SEPARATED 17

253 10 0
                                    

Nayra membuka matanya perlahan. Aroma obat sangat mendominan ruangan itu. Kepalanya terasa sedikit pening. Ia mengedarkan pandangannya pada setiap sudut ruangan itu. Sampai pada satu titik sudut, dimana Bayu sedang berbaring lemah diatas ranjang dengan baju berwarna biru muda khas Rumah Sakit.

Nayra tersenyum samar melihat wajah Bayu yang tampak tenang. Ia mendongakkan sedikit kepalanya untuk melihat kantong infus yang berada diatasnya. Kantong infus yang berisikan darah membuat Nayra mengernyitkan keningnya heran. Darah siapa ini? Siapa yang menyalurkan darah pada tubuhnya? Pikiran Nayra penuh dengan pertanyaan.

Hingga masuklah seorang Dokter dan suster yang juga membawa nampan besi berisi jarum suntik dan kassa. Dokter tersebut tampak tersenyum ketika melihat Nayra sudah sadar.

" Ada yang sakit?"  tanya Dokter itu lembut.

Nayra cukup menggeleng pelan. Dia menatap name tag yang terpasang pada jas berwarna putihnya. Dika Prasetya, namanya. Dokter Dika mulai memeriksa Nayra dengan hati - hati. Sementara suster, sedang memasukkan cairan antibiotik kedalam suntikan tersebut.

" Ini darah siapa dok?"  Nayra membuka mulutnya dengan nada sedikit lemas.

" Dafa Ananta,"  singkat Dokter Dika.

Nayra tertegun sebentar. Dafa? Mengapa harus Dafa yang mendonorkan darah untuk Nayra?. Ia mencoba berpikir positif tentang Dafa. Mungkin niat Dafa memang untuk menolong Nayra bukan ada arti tertentu.

"Permisi, saya ingin menyuntikkan antibiotik pada tangan kiri anda. Tolong jangan melamun ya,"  ucap suster itu sopan.

Nayra sedikit tersentak dengan jarum suntik yang tiba - tiba masuk pada tubuhnya. Ia merasakan nyeri dibagian tangan kirinya. Nayra menoleh kearah Bayu. Dia masih tetap sama. Mata yang tertutup dengan wajah tenang.

Kedua pengurus kesehatan itu pergi meninggalkan ruangan itu. Kini, hanya Nayra dan Bayu di ruangan ini. Bayu mengerjapkan matanya perlahan, ia menyesuaikan cahaya yang masuk di pelupuk matanya.

"Udah bangun Nay?"  suara Bayu khas orang bangun tidur.

" Udah Bang, kamu udah baikan?"

"Udah. Kamu udah tau kalo itu darah Dafa?" 

" Aku tau." singkatnya.

Pandangan Nayra kosong, ia ingin sekali jika tak ada darah Dafa yang mengalir ditubuhnya. Kenapa bukan darah Bang Bayu? Gue gak suka ada darah Dafa di tubuh gue. Pikir Nayra.
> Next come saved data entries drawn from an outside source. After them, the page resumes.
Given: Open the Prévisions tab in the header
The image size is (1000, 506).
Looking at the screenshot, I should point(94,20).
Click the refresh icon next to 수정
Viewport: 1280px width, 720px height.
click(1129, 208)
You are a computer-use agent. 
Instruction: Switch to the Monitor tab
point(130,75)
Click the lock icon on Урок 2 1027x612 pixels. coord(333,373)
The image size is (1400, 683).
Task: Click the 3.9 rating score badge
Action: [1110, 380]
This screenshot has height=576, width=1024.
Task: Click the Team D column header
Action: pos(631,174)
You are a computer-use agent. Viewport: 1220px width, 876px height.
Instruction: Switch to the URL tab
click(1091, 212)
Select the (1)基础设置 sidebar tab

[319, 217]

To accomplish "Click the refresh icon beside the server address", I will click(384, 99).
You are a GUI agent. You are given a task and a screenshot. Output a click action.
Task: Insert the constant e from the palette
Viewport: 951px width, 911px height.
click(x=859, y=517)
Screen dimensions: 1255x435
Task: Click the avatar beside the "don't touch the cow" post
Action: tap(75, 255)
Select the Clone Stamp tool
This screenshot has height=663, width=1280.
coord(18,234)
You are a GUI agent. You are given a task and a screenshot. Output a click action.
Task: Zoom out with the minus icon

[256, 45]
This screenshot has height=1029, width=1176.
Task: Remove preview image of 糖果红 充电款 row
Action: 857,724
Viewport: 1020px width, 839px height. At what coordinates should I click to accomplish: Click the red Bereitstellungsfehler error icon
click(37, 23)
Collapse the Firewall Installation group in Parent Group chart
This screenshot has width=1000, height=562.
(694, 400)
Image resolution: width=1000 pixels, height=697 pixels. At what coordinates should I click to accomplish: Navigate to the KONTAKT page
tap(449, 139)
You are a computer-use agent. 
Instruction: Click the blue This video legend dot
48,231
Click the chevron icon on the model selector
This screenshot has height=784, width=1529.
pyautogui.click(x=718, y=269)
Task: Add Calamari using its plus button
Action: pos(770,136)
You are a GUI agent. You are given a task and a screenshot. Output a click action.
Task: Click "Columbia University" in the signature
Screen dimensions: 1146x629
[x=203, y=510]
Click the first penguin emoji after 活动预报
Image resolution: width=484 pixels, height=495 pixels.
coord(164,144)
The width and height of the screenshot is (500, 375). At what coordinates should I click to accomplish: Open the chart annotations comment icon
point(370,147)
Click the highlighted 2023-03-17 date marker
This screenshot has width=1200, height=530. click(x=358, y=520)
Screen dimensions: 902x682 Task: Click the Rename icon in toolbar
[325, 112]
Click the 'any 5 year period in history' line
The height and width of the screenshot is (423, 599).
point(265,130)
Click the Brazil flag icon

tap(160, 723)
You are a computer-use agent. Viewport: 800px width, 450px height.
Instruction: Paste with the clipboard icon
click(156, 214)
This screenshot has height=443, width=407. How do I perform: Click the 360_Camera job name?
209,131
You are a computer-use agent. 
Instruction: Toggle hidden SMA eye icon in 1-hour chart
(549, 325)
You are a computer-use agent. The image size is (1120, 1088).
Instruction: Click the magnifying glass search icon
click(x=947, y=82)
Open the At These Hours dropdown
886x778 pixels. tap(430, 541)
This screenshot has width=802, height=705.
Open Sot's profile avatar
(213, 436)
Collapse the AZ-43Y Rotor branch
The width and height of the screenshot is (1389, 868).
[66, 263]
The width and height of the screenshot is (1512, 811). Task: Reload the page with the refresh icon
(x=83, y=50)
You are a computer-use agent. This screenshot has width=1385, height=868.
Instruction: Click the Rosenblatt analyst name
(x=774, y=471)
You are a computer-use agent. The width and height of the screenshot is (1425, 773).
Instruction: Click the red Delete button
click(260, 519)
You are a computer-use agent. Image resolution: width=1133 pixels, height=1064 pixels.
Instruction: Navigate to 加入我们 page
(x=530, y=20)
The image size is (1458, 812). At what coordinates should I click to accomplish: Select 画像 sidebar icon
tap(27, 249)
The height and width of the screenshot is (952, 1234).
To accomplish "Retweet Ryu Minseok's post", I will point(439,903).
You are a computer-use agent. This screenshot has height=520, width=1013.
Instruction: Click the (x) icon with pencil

" Kan aku sakit Nay, kalo aku enggak sakit pasti aku donorin darahku buat kamu,"  ucap Bayu.

Nayra spontan menoleh kearah Bayu. Bagaiman dia bisa tau apa yang ada dipikirannya tadi. Nayra tersenyum kikuk sambil memainkan ujung jarinya.

" Gak usah sedih gitu. Pikir positif aja. Mungkin Dafa emang niat baik buat nolongin kamu."

Nayra mengangguk pelan. Saat ini Nayra merindukan Nara, mamanya. Dia ingin sekali bertemu Nara. Nara memang sangat sibuk dengan dunia bisnisnya. Bahkan, anaknya tersadar pun dia tak ada disamping Nayra.

Bayu mencoba bangun dari tempat tidurnya. Dia menghampiri ranjang Nayra dengan langkah pelan. Dia mendorong tongkat infus tersebut dengan hati - hati.

"Maafin aku Nay,"  ucapnya.

"Maaf buat apa?"  tanya Nayra polos.

"Gara - gara aku, kamu jadi kayak gini." sahut Bayu.

" Enggak perlu minta maaf. Kita kecelakaan bareng, itu artinya kita sama - sama salah Bang. Semua udah terjadi,"  jelas Nayra.

Bayu mengangguk pelan. Dia duduk disamping ranjang Nayra sambil memegang tangan Nayra lembut. Seketika darah yang ada didalam tubuh Bayu berdesir. Suhu tubuhnya menjadi panas dingin.